# EXERCISE BRIEF
Please return the whole listing exactly.

--- --- ---

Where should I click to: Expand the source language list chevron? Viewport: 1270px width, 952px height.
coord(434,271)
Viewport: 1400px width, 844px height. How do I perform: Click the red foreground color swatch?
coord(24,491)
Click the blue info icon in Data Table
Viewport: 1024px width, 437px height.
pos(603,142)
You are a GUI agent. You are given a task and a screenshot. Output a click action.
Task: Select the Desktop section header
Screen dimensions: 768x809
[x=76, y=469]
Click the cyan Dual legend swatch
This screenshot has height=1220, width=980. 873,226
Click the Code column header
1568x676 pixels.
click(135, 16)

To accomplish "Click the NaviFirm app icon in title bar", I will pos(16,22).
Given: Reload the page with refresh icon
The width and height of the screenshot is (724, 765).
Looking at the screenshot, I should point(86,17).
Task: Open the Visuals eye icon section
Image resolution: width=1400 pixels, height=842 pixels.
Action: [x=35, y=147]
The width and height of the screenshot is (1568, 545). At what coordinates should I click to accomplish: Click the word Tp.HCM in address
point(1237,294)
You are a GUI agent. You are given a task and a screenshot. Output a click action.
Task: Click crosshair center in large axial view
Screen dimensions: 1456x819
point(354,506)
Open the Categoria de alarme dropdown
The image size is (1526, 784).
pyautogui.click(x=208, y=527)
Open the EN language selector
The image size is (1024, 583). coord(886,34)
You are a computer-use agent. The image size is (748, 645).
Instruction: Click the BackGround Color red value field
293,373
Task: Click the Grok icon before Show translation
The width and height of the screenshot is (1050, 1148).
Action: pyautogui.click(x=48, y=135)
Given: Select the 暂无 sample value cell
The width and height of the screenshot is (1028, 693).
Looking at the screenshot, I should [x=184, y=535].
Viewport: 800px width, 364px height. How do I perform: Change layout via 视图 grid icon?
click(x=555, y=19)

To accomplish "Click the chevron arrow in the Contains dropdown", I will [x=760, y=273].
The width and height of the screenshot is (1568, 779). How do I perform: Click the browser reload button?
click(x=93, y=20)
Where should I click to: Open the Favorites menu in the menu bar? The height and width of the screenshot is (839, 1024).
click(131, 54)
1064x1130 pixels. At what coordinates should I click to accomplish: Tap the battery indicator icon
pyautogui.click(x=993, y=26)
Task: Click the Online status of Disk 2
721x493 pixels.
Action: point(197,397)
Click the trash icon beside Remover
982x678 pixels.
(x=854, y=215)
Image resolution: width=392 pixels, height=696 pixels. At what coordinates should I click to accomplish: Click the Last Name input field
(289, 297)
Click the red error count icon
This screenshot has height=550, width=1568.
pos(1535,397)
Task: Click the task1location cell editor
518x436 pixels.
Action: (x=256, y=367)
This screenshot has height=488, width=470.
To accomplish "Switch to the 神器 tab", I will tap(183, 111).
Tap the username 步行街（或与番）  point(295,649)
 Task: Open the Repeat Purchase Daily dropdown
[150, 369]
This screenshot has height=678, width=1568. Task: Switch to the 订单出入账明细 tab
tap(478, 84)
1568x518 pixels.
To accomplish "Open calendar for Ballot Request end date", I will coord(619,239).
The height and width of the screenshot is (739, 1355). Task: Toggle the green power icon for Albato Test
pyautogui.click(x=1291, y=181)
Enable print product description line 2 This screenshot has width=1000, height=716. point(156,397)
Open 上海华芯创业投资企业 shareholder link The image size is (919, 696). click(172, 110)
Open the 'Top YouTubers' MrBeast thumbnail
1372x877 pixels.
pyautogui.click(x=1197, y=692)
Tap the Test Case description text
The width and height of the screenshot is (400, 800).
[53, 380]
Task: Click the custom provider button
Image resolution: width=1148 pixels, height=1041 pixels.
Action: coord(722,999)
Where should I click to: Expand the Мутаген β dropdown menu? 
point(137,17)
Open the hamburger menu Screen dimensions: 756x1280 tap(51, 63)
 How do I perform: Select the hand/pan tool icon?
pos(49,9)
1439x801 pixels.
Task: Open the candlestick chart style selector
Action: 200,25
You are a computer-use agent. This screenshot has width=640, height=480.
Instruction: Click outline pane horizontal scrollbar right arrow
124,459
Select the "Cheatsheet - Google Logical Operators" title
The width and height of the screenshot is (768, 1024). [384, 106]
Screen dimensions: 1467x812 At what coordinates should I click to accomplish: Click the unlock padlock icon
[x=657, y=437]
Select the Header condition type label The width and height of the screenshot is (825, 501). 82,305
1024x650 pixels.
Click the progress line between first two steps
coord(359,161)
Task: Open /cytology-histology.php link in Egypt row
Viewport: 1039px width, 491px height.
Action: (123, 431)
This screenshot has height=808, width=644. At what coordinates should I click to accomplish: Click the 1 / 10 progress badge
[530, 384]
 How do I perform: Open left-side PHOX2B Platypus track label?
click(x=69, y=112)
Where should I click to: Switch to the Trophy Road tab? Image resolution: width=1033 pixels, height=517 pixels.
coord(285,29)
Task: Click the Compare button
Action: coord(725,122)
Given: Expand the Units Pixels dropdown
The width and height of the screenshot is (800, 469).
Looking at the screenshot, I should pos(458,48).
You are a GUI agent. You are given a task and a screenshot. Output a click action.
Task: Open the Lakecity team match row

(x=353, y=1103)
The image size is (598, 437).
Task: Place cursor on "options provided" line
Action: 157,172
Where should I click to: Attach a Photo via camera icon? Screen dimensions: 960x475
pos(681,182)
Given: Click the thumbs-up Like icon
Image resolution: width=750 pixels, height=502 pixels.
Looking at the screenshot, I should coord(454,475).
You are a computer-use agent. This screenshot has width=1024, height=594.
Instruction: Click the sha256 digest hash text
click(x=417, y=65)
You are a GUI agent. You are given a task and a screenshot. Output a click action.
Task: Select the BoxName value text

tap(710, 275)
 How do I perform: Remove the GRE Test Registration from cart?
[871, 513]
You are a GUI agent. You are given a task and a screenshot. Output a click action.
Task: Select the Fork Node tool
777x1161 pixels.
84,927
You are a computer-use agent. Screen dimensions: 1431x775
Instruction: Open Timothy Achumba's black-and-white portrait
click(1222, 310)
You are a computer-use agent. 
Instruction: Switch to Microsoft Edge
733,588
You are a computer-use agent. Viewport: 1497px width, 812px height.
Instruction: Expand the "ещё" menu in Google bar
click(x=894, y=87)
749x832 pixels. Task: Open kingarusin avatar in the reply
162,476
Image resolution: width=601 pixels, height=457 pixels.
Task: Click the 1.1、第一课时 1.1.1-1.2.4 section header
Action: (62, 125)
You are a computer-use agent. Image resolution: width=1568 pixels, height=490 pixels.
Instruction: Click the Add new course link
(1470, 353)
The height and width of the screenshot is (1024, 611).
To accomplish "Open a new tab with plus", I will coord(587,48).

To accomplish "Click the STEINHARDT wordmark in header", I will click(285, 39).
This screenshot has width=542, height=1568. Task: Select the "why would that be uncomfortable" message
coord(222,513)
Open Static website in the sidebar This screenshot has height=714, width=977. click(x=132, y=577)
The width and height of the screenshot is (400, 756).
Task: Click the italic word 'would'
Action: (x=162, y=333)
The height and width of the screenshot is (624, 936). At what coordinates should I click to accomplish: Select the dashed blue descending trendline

--- --- ---

# OUTPUT BELOW
Where should I click to: Expand the source language list chevron? Viewport: 1270px width, 952px height.
coord(434,271)
Viewport: 1400px width, 844px height. How do I perform: Click the red foreground color swatch?
coord(24,491)
Click the blue info icon in Data Table
Viewport: 1024px width, 437px height.
pos(603,142)
You are a GUI agent. You are given a task and a screenshot. Output a click action.
Task: Select the Desktop section header
Screen dimensions: 768x809
[x=76, y=469]
Click the cyan Dual legend swatch
This screenshot has height=1220, width=980. 873,226
Click the Code column header
1568x676 pixels.
click(135, 16)

To accomplish "Click the NaviFirm app icon in title bar", I will pos(16,22).
Given: Reload the page with refresh icon
The width and height of the screenshot is (724, 765).
Looking at the screenshot, I should point(86,17).
Task: Open the Visuals eye icon section
Image resolution: width=1400 pixels, height=842 pixels.
Action: [x=35, y=147]
The width and height of the screenshot is (1568, 545). At what coordinates should I click to accomplish: Click the word Tp.HCM in address
point(1237,294)
You are a GUI agent. You are given a task and a screenshot. Output a click action.
Task: Click crosshair center in large axial view
Screen dimensions: 1456x819
point(354,506)
Open the Categoria de alarme dropdown
The image size is (1526, 784).
pyautogui.click(x=208, y=527)
Open the EN language selector
The image size is (1024, 583). coord(886,34)
You are a computer-use agent. The image size is (748, 645).
Instruction: Click the BackGround Color red value field
293,373
Task: Click the Grok icon before Show translation
The width and height of the screenshot is (1050, 1148).
Action: pyautogui.click(x=48, y=135)
Given: Select the 暂无 sample value cell
The width and height of the screenshot is (1028, 693).
Looking at the screenshot, I should [x=184, y=535].
Viewport: 800px width, 364px height. How do I perform: Change layout via 视图 grid icon?
click(x=555, y=19)

To accomplish "Click the chevron arrow in the Contains dropdown", I will [x=760, y=273].
The width and height of the screenshot is (1568, 779). How do I perform: Click the browser reload button?
click(x=93, y=20)
Where should I click to: Open the Favorites menu in the menu bar? The height and width of the screenshot is (839, 1024).
click(131, 54)
1064x1130 pixels. At what coordinates should I click to accomplish: Tap the battery indicator icon
pyautogui.click(x=993, y=26)
Task: Click the Online status of Disk 2
721x493 pixels.
Action: point(197,397)
Click the trash icon beside Remover
982x678 pixels.
(x=854, y=215)
Image resolution: width=392 pixels, height=696 pixels. At what coordinates should I click to accomplish: Click the Last Name input field
(289, 297)
Click the red error count icon
This screenshot has height=550, width=1568.
pos(1535,397)
Task: Click the task1location cell editor
518x436 pixels.
Action: (x=256, y=367)
This screenshot has height=488, width=470.
To accomplish "Switch to the 神器 tab", I will tap(183, 111).
Tap the username 步行街（或与番）  point(295,649)
 Task: Open the Repeat Purchase Daily dropdown
[150, 369]
This screenshot has height=678, width=1568. Task: Switch to the 订单出入账明细 tab
tap(478, 84)
1568x518 pixels.
To accomplish "Open calendar for Ballot Request end date", I will coord(619,239).
The height and width of the screenshot is (739, 1355). Task: Toggle the green power icon for Albato Test
pyautogui.click(x=1291, y=181)
Enable print product description line 2 This screenshot has width=1000, height=716. point(156,397)
Open 上海华芯创业投资企业 shareholder link The image size is (919, 696). click(172, 110)
Open the 'Top YouTubers' MrBeast thumbnail
1372x877 pixels.
pyautogui.click(x=1197, y=692)
Tap the Test Case description text
The width and height of the screenshot is (400, 800).
[53, 380]
Task: Click the custom provider button
Image resolution: width=1148 pixels, height=1041 pixels.
Action: coord(722,999)
Where should I click to: Expand the Мутаген β dropdown menu? 
point(137,17)
Open the hamburger menu Screen dimensions: 756x1280 tap(51, 63)
 How do I perform: Select the hand/pan tool icon?
pos(49,9)
1439x801 pixels.
Task: Open the candlestick chart style selector
Action: 200,25
You are a computer-use agent. This screenshot has width=640, height=480.
Instruction: Click outline pane horizontal scrollbar right arrow
124,459
Select the "Cheatsheet - Google Logical Operators" title
The width and height of the screenshot is (768, 1024). [384, 106]
Screen dimensions: 1467x812 At what coordinates should I click to accomplish: Click the unlock padlock icon
[x=657, y=437]
Select the Header condition type label The width and height of the screenshot is (825, 501). 82,305
1024x650 pixels.
Click the progress line between first two steps
coord(359,161)
Task: Open /cytology-histology.php link in Egypt row
Viewport: 1039px width, 491px height.
Action: (123, 431)
This screenshot has height=808, width=644. At what coordinates should I click to accomplish: Click the 1 / 10 progress badge
[530, 384]
 How do I perform: Open left-side PHOX2B Platypus track label?
click(x=69, y=112)
Where should I click to: Switch to the Trophy Road tab? Image resolution: width=1033 pixels, height=517 pixels.
coord(285,29)
Task: Click the Compare button
Action: coord(725,122)
Given: Expand the Units Pixels dropdown
The width and height of the screenshot is (800, 469).
Looking at the screenshot, I should pos(458,48).
You are a GUI agent. You are given a task and a screenshot. Output a click action.
Task: Open the Lakecity team match row

(x=353, y=1103)
The image size is (598, 437).
Task: Place cursor on "options provided" line
Action: 157,172
Where should I click to: Attach a Photo via camera icon? Screen dimensions: 960x475
pos(681,182)
Given: Click the thumbs-up Like icon
Image resolution: width=750 pixels, height=502 pixels.
Looking at the screenshot, I should coord(454,475).
You are a computer-use agent. This screenshot has width=1024, height=594.
Instruction: Click the sha256 digest hash text
click(x=417, y=65)
You are a GUI agent. You are given a task and a screenshot. Output a click action.
Task: Select the BoxName value text

tap(710, 275)
 How do I perform: Remove the GRE Test Registration from cart?
[871, 513]
You are a GUI agent. You are given a task and a screenshot. Output a click action.
Task: Select the Fork Node tool
777x1161 pixels.
84,927
You are a computer-use agent. Screen dimensions: 1431x775
Instruction: Open Timothy Achumba's black-and-white portrait
click(1222, 310)
You are a computer-use agent. 
Instruction: Switch to Microsoft Edge
733,588
You are a computer-use agent. Viewport: 1497px width, 812px height.
Instruction: Expand the "ещё" menu in Google bar
click(x=894, y=87)
749x832 pixels. Task: Open kingarusin avatar in the reply
162,476
Image resolution: width=601 pixels, height=457 pixels.
Task: Click the 1.1、第一课时 1.1.1-1.2.4 section header
Action: (62, 125)
You are a computer-use agent. Image resolution: width=1568 pixels, height=490 pixels.
Instruction: Click the Add new course link
(1470, 353)
The height and width of the screenshot is (1024, 611).
To accomplish "Open a new tab with plus", I will coord(587,48).

To accomplish "Click the STEINHARDT wordmark in header", I will click(285, 39).
This screenshot has width=542, height=1568. Task: Select the "why would that be uncomfortable" message
coord(222,513)
Open Static website in the sidebar This screenshot has height=714, width=977. click(x=132, y=577)
The width and height of the screenshot is (400, 756).
Task: Click the italic word 'would'
Action: (x=162, y=333)
The height and width of the screenshot is (624, 936). At what coordinates should I click to accomplish: Select the dashed blue descending trendline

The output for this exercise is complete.